Stored items:
= = = = =

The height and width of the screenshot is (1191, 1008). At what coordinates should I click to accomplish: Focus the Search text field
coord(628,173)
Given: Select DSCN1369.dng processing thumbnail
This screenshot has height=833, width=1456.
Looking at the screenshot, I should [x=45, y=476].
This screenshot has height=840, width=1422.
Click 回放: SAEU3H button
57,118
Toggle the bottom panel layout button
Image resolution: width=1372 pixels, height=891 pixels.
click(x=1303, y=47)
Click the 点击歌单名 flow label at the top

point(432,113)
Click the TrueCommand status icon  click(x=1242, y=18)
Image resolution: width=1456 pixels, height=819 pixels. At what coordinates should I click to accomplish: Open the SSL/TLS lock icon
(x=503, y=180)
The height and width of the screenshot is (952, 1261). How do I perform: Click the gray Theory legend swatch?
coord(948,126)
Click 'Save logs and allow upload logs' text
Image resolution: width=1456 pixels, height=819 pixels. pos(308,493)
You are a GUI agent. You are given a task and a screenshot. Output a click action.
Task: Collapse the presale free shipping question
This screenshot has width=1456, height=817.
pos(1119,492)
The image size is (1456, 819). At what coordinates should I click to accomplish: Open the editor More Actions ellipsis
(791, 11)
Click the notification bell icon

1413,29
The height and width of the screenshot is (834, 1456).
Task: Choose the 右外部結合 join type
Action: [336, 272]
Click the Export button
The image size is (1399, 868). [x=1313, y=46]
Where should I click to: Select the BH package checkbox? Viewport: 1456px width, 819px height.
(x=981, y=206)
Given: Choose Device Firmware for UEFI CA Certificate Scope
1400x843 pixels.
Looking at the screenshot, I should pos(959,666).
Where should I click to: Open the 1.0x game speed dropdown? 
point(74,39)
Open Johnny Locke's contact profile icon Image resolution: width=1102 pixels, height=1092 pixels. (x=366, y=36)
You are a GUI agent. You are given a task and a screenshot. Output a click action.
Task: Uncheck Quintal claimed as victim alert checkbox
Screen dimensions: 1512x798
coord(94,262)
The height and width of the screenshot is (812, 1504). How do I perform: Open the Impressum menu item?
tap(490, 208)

= = = = =

THE PROBLEM: In the entries above, one line contains "Click 回放: SAEU3H button" and another contains "Click the TrueCommand". Reproduce exactly those two lines and the lines between them, nothing else.

OUTPUT FOR THIS EXERCISE:
Click 回放: SAEU3H button
57,118
Toggle the bottom panel layout button
Image resolution: width=1372 pixels, height=891 pixels.
click(x=1303, y=47)
Click the 点击歌单名 flow label at the top

point(432,113)
Click the TrueCommand status icon  click(x=1242, y=18)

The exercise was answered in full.